Alibaba, previously the leader in China before Baidu’s recent success, has also integrated screens and cameras to enable the devices to be used as phones or for providing remote services such as medical consultation, fitness training or language classes.
The company’s Tmall Genie, it’s main smart speaker brand, also allows users to connect an Alipay online payments account and buy products using voice recognition to confirm a buyers identity.
Xiaomi promotes its speakers as a command hub alongside its extensive range of other smart home devices, from projectors and fridges to air purifiers and vacuums.
Some of the rivalry to develop viable voice assistant businesses is taking place beyond smart speakers, with companies developing other channels for users to become accustomed to speaking to their devices.
Tencent’s Tingting smart speaker has sold only a tiny fraction of the number of smart speakers of Baidu, Alibaba and Xiaomi, but the company is trialing a voice assistant function for the over 1bn users of its WeChat messaging app.
Tencent has also partnered with automaker Changan Auto to include its platform in some models, while Baidu has a partnership with Geely to include its DuerOS voice assistant system in Boyue Pro models.
The majority of the competition remains at the level of basic smart speaker functions, advertising campaigns, design and price, analysts say. In July, Alibaba suggested on social media that Baidu’s Xiaodu Play model had copied aspects of an earlier Tmall Genie R, charges Baidu denied.
Baidu has been developing its content offerings via its video streaming subsidy iQiyi and also has the largest number of developer partners, as well as an advantage in providing news and answering queries due to its dominance in search, analysts said.

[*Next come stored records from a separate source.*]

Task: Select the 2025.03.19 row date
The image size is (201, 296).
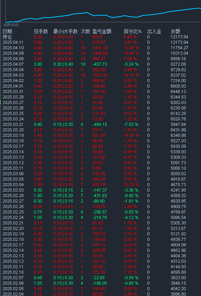Action: (13, 135)
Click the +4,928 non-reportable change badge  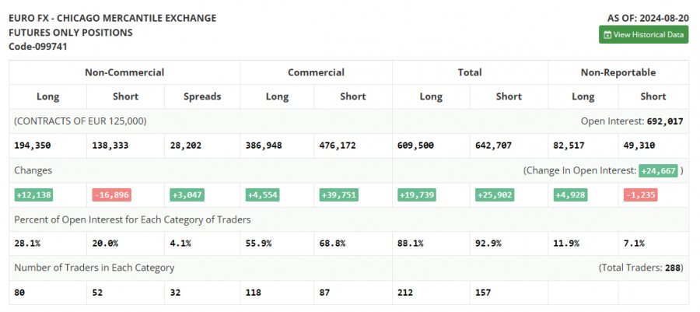click(572, 195)
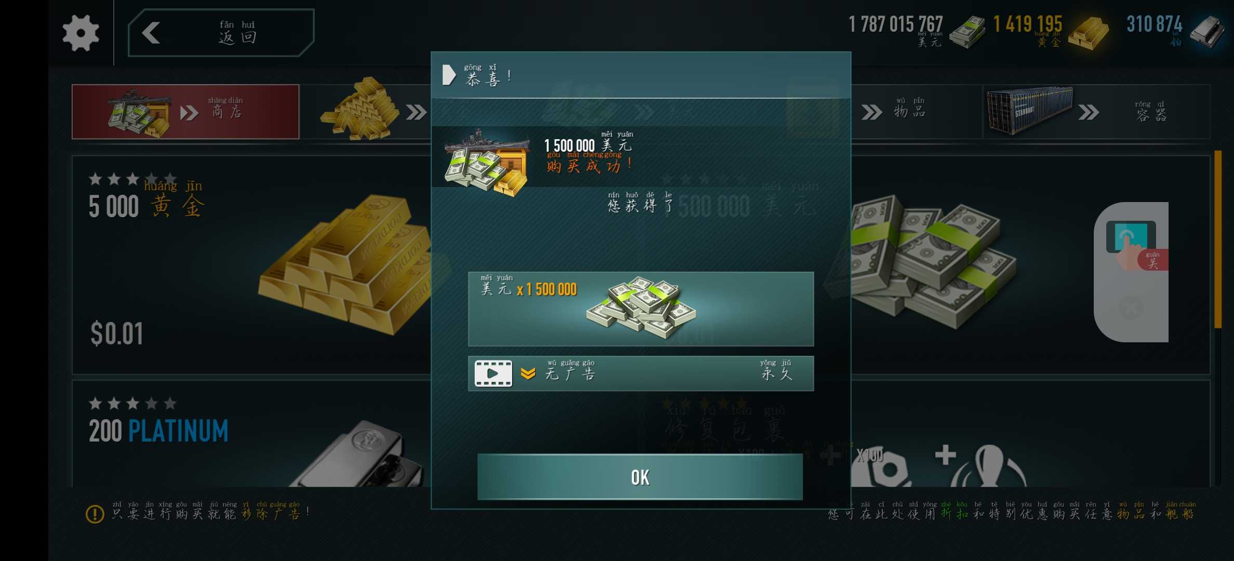Click the ship and cash pack icon in dialog

click(487, 163)
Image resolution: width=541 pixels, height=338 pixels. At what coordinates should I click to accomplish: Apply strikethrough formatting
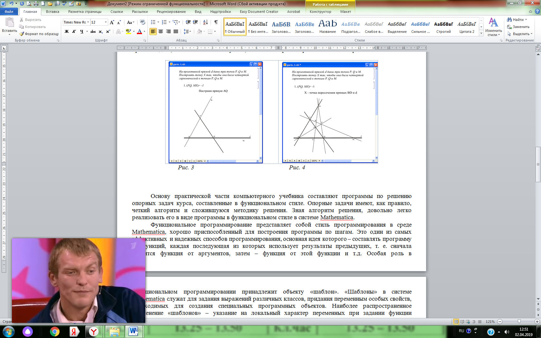click(93, 32)
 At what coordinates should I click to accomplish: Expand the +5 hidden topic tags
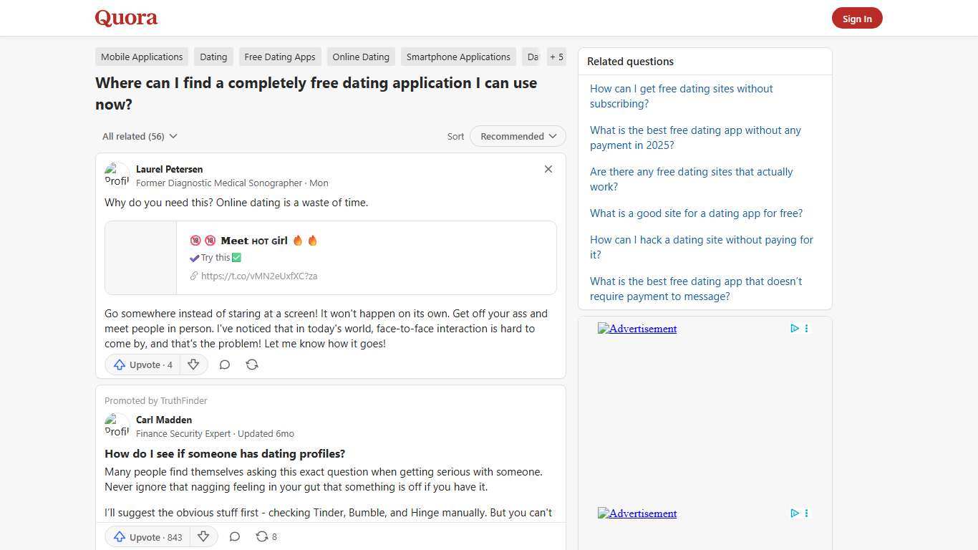tap(556, 57)
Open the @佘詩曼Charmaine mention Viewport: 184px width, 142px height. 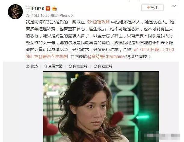pyautogui.click(x=106, y=56)
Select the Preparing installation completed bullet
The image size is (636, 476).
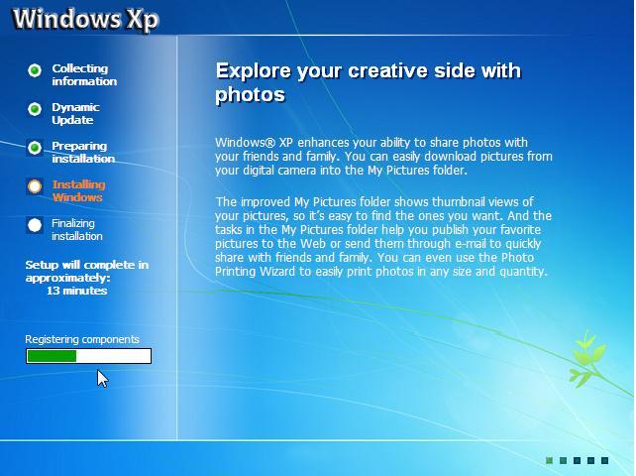[35, 148]
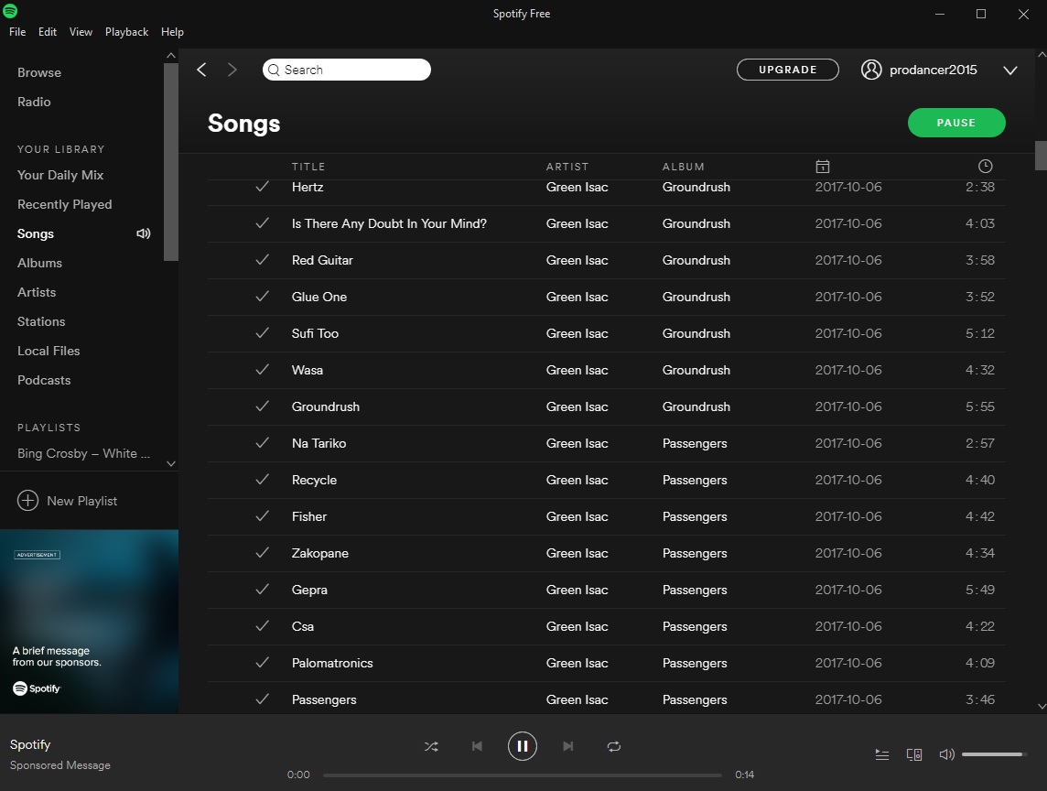Open the devices available menu
This screenshot has height=791, width=1047.
tap(913, 754)
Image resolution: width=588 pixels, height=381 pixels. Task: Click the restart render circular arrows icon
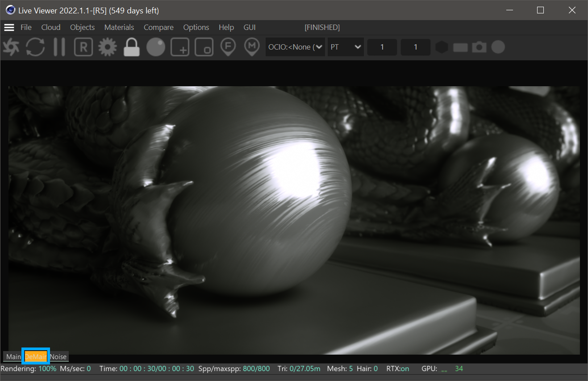click(x=35, y=47)
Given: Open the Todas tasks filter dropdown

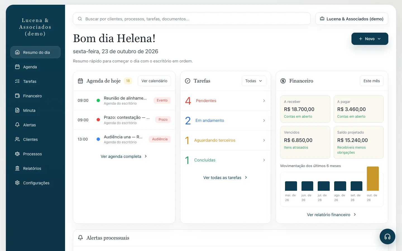Looking at the screenshot, I should pos(254,81).
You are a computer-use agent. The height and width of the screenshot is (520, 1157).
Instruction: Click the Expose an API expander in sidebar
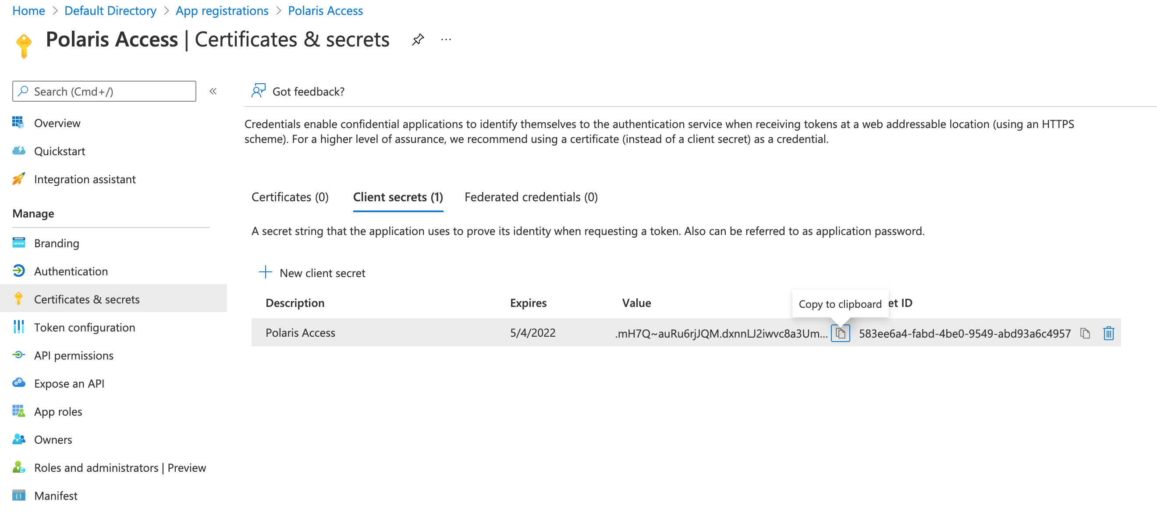click(x=70, y=383)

All these initiatives remain a way from being a major revenue source, however. “The market is still in a phase of educating, cultivating habits and trying to reach as many users as possible,” Beijing-based IDC researcher Sophie Pan said.
Using advertising is a no-go for voice assistant devices at this stage, because it has a major impact on user experience and damages adoption rates, Jason Low, a Shanghai-based analyst for Canalys, said.
Companies are struggling to move from subsidising to monetising the devices and “the revenue model is so far unclear. It’s a big challenge,” Mr Low said.